Geçen Perşembe İzmir’de Verimder, yani Enerji Verimliliği Derneği'nin toplantısına Dünya Gazetesi Genel Yayın Yönetmeni Hakan Güldağ ve sektör yöneticilerinden Çağdaş Korkmaz ile katıldım.
Konuşmamda şu konulara dokundum: Türkiye’nin yılda ortalama 50 milyar dolar enerji ithalatı var. Enerjinin yüzde 40-44 oranında binalarda tüketildiğini biliyoruz. Binalarda tüketilen enerjinin yüzde 80'i ısıtma ve soğutmaya gidiyor.
Buradan hareketle binalarda ısıtma ve soğutmaya 50 milyar dolarlık enerji ithalatının 17.5 milyar doları harcanıyor desek yanlış olmaz. Buraya kadar bir sıkıntı yok. Ancak 22 milyon civarındaki hanenin yüzde
85 ‘inde enerji verimli kullanılmıyor. İşte burası sıkıntı. Özetle, ihracat ve turizm ile zar zor kazandığımız dövizleri boş yere harcıyoruz.
Çağdaş Bey şu eklemeyi de yaptı: “Binaların iç yüzeyi ve atmosferi arasındaki fark 3 dereceden fazla ise verimsizlik başlıyor anlamına geliyor. Bir başka bilgi de şu: Binaları soğutmak için kullanılan enerji ısıtmak için kullanılanın iki katı. Buradan hareketle ister doğalgaz veya fosil yakıtlar olsun, ister yenilenebilir enerji, hepsini verimsiz kullanıyoruz. Avrupa Ülkeleri ‘sıfır enerjili’ binalar ortaya koyarken, biz hala binalarda ısı yalıtımın önemini anlatmaya çalışıyoruz.”
"Verimliliğin maliyeti göreceli olarak düşük…"
Peki hane başına ısı yalıtımının maliyeti ne? Açıkçası apartmanlarda daire başına ortalama 10 bin TL masraf çıkabiliyor. Ancak bu yatırımın ömrü çok uzun. Bina ile aynı ömürde. Türkiye'de 4 kişilik bir ailenin asgari geçim sınırı aylık 9 bin 500 TL civarında. Dolayısıyla bu yatırım pahalı gibi gözükse de uzun ömürlü ve doğrudan tasarruf yaratan etkisi düşünüldüğünde “olmazsa olmaz” niteliğinde. Doğal gaz ve elektrik faturalarında neredeyse yüzde 50 düşüş sağlayabilen uygulamalar var.
Bu yatırımın finansmanını banka ve banka harici finans kurumlarıyla başarmak mümkün. Dünya Bankası ve AB fonları sayesinde oldukça uygun şartlarda bir kampanya başlatılabilir.

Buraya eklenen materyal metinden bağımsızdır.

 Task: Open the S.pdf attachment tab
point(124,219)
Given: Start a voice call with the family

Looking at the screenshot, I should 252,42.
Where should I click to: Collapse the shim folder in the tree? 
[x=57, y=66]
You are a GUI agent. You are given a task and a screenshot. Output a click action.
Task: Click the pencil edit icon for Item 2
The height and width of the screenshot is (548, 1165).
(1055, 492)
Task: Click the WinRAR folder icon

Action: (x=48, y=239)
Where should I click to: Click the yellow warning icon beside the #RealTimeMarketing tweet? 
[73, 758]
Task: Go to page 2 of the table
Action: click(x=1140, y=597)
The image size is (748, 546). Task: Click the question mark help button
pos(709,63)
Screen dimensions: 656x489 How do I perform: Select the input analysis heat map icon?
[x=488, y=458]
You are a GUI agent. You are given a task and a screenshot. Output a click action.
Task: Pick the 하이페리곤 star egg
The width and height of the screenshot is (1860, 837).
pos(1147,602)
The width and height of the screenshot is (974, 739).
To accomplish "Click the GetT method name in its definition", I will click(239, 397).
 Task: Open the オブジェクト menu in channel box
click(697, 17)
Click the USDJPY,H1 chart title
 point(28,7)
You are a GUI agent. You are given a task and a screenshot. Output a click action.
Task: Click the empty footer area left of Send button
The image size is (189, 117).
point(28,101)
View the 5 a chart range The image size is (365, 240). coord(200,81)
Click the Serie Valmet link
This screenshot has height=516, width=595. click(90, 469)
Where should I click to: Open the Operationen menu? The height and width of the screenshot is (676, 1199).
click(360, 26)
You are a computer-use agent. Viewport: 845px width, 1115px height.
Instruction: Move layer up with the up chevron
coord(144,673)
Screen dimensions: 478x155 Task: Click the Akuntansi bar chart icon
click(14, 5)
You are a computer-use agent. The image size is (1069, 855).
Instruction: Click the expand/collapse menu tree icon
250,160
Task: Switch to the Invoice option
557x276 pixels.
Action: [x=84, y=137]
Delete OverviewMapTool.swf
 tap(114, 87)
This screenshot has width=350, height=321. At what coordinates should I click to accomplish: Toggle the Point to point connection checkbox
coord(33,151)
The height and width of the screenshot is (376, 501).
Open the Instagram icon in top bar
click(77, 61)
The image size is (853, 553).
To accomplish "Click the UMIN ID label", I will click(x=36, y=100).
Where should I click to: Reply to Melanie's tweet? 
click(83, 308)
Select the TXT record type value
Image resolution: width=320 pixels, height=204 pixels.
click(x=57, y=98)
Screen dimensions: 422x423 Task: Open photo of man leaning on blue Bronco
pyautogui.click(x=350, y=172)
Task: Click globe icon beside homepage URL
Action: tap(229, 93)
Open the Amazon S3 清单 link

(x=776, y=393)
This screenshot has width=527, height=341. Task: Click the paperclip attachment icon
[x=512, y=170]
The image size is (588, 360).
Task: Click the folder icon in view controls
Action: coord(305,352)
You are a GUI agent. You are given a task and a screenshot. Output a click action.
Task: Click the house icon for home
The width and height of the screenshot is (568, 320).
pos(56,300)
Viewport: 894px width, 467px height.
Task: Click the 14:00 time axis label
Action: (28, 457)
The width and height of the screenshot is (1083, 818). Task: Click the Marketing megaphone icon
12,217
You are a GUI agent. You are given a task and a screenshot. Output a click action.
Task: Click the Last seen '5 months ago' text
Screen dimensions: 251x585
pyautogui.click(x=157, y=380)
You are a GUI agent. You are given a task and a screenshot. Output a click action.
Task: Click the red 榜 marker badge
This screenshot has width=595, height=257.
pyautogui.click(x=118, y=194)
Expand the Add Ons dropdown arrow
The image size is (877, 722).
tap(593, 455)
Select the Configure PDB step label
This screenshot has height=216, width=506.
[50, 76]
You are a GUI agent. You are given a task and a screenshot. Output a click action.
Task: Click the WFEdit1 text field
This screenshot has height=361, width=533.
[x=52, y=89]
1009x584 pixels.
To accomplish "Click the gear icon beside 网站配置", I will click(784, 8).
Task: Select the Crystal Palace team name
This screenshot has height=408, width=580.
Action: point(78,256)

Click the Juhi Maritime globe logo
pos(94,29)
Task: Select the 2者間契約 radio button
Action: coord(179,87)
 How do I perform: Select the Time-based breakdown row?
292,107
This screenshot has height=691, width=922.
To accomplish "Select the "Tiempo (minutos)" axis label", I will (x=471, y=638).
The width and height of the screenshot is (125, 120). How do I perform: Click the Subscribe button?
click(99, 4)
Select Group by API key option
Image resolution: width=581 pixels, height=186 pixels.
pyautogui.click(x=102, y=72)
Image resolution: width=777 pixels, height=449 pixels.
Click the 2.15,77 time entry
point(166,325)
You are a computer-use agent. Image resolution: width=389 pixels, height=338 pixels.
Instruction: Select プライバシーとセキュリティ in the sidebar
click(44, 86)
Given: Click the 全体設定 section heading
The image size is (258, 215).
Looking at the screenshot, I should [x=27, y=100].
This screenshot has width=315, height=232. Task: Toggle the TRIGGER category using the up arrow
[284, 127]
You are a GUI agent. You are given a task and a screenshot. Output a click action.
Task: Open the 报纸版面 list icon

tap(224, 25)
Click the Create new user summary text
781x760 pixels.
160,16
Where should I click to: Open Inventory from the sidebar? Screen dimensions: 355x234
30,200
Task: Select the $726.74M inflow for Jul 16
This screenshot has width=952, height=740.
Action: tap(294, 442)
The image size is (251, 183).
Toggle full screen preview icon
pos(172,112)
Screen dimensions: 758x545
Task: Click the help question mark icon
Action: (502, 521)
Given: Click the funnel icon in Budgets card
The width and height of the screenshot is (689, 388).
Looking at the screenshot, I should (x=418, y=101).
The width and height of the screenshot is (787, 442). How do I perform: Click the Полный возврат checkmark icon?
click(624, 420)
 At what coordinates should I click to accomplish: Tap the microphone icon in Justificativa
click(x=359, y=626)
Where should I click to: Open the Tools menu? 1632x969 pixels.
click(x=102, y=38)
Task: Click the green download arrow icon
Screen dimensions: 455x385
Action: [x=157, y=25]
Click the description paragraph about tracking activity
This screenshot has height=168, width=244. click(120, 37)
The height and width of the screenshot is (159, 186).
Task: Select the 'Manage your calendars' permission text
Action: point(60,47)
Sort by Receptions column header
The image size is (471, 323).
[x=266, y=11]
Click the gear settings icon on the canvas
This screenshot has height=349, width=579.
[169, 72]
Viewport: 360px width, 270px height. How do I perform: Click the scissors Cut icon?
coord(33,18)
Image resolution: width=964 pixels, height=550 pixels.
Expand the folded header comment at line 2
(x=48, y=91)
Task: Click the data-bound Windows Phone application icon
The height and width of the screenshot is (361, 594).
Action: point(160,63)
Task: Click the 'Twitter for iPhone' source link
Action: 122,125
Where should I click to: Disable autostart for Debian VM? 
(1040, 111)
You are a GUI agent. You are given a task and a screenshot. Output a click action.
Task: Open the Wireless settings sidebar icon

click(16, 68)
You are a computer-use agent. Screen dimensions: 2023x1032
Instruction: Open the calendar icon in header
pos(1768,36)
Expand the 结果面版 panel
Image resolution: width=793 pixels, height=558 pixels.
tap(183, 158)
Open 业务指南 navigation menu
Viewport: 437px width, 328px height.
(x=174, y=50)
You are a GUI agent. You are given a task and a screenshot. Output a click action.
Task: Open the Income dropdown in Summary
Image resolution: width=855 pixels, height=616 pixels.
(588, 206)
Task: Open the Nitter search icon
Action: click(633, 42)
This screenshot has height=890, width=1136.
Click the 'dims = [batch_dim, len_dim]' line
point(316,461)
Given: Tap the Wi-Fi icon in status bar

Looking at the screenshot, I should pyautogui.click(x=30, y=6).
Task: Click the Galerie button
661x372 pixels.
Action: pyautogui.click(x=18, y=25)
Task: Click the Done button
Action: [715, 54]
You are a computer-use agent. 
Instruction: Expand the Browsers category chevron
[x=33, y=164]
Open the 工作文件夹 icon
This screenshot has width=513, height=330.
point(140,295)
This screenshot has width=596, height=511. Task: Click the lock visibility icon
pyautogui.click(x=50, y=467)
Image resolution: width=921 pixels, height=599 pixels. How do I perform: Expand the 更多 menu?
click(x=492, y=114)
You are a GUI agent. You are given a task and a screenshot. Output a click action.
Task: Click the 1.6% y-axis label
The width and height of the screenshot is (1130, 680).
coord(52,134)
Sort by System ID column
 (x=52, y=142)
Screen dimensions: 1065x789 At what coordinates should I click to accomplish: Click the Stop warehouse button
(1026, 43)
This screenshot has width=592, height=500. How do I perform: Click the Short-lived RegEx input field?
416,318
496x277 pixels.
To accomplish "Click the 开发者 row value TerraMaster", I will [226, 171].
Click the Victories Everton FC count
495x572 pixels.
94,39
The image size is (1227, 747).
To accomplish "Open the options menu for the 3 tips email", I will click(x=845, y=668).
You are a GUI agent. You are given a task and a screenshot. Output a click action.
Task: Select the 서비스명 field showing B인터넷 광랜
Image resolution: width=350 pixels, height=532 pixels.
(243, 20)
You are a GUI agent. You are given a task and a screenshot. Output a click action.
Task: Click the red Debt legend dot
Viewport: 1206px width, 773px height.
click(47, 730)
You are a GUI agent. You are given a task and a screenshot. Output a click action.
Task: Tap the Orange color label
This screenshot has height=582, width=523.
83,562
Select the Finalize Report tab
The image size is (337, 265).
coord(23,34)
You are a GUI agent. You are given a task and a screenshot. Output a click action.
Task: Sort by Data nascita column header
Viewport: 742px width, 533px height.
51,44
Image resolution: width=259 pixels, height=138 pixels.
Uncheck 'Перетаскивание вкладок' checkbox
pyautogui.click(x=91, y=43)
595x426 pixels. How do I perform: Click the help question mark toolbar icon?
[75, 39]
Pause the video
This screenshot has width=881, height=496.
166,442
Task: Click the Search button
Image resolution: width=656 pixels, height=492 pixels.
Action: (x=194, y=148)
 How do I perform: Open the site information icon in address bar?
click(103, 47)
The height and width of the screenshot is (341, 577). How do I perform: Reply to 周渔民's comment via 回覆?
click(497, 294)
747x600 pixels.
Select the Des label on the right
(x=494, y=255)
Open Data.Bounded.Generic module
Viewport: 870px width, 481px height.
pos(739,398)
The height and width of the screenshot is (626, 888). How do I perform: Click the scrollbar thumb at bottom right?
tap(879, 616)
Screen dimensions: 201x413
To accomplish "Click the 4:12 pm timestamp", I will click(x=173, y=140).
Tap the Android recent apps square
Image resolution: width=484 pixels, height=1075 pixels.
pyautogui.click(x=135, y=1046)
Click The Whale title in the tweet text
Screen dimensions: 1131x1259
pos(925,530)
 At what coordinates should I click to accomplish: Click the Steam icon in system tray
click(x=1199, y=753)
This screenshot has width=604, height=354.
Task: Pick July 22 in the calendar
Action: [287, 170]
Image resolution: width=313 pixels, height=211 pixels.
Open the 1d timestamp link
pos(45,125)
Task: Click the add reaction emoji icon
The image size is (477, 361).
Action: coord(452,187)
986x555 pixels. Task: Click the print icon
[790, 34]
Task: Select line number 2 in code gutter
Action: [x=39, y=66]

Tam 3 yıl içinde binaların yarısından fazlasını bu şekilde enerji verimliliğine uygun şekilde yalıtırsak, cari işlemler açığını her yıl en az 5 ile 7 milyar dolar arasında daraltmak mümkün.
Bundan başka, alım-satım ve kiralama esnasında “A, B ve C” tipi enerji kimlik belgesi sahibi binaların önem kazanacağını söyleyebiliriz. Avrupa’da buna dikkat ediliyor. Sonuç olarak, bunları yapmak devrim niteliğinde olabilir. Ancak biz “hızlı bir evrim”e de razıyız.
Yeter ki cari açığımızdan dış politikamıza, döviz kurlarının yükselmesinden enflasyona oradan da faizlere kadar sirayet eden verimsizliğe son verelim.